Segundo o Laboratório de Astronomia da Academia de Ciências da Rússia, o asteróide é cerca de mil vezes maior que o meteorito que explodiu sobre a cidade russa de Cheliabinsk em 2013. Para ilustrar o seu poder destrutivo, a famosa Cratera de Barringer, no Arizona (EUA), foi criada pelo impacto de um objeto entre 10 e 100 vezes mais pequeno.
Os peritos calculam que a rocha espacial tem uma órbita “sincronizada” com a da Terra, passando periodicamente perto do planeta.

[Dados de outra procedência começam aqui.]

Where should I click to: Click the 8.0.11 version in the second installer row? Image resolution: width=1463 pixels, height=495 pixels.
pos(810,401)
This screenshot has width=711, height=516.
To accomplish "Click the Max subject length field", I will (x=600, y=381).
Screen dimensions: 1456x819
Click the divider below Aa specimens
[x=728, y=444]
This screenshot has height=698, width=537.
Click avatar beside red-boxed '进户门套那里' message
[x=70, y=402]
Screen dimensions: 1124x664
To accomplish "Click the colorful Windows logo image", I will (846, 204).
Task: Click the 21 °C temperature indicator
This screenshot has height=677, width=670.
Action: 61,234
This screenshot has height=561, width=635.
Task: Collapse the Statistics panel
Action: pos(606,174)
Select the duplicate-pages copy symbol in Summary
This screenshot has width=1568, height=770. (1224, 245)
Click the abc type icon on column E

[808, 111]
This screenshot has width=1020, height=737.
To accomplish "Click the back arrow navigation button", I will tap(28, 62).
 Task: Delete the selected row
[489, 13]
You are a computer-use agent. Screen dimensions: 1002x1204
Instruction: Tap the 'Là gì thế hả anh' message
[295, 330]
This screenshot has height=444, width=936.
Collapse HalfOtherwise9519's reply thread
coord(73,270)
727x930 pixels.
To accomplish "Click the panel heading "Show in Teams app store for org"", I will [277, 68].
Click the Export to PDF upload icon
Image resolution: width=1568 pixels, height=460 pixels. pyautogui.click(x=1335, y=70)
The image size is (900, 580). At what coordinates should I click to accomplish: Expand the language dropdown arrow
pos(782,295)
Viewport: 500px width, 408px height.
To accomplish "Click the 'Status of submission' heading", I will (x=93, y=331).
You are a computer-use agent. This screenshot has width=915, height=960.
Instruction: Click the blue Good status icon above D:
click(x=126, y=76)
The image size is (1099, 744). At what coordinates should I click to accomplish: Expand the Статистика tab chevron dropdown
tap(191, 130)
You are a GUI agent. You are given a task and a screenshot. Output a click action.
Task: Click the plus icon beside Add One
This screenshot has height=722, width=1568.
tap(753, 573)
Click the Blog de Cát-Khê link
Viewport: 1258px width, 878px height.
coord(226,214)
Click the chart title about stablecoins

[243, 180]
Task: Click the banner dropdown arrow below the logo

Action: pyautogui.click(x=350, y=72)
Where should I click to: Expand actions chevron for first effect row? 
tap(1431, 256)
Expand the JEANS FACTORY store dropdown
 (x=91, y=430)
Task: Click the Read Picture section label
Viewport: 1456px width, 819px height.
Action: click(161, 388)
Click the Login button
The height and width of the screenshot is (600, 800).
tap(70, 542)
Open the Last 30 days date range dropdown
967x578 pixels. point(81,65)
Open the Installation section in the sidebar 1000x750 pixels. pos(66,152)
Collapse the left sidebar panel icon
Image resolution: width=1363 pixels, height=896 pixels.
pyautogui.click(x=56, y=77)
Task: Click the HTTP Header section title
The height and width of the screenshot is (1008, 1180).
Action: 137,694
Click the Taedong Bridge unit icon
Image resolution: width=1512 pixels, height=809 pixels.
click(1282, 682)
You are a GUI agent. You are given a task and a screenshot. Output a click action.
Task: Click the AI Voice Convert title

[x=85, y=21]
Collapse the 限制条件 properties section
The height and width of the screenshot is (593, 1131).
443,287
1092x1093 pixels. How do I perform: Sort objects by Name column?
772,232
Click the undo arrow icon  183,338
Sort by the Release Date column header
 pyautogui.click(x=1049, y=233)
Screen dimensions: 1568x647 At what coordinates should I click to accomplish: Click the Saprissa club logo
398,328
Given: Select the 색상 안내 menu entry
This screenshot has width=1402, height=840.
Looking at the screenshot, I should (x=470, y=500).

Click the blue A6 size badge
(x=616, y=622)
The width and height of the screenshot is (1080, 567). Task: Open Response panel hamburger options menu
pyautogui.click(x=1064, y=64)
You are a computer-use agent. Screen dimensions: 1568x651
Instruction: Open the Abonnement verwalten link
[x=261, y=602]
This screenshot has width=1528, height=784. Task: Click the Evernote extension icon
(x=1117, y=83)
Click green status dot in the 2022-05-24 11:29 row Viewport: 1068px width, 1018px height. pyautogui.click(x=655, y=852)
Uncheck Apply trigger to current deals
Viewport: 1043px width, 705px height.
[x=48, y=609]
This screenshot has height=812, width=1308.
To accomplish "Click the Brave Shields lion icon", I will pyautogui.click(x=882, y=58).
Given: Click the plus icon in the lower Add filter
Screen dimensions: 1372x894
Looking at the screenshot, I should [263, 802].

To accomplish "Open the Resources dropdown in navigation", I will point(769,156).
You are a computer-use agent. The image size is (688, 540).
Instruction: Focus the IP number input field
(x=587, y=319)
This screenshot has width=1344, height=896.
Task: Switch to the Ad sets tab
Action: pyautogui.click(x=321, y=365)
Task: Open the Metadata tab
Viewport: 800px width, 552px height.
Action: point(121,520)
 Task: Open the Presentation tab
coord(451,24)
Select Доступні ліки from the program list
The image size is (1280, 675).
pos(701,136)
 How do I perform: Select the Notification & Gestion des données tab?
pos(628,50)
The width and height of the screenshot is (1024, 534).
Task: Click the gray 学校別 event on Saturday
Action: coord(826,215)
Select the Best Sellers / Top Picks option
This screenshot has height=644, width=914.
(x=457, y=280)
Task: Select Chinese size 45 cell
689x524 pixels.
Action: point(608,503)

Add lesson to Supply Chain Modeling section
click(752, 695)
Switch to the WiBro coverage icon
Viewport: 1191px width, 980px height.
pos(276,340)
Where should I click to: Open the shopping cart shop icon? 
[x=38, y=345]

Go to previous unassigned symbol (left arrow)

Embora o seu próximo regresso, em 2036, seja a uma distância maior, os astrónomos apontam para “uma aproximação potencialmente perigosa” em 2089 e, “particularmente, em 2173”.
A classificação de um objeto como “potencialmente perigoso” não significa um impacto iminente, mas sim que a sua órbita o traz suficientemente perto da Terra para merecer uma monitorização constante e rigorosa por parte das agências espaciais de todo o mundo.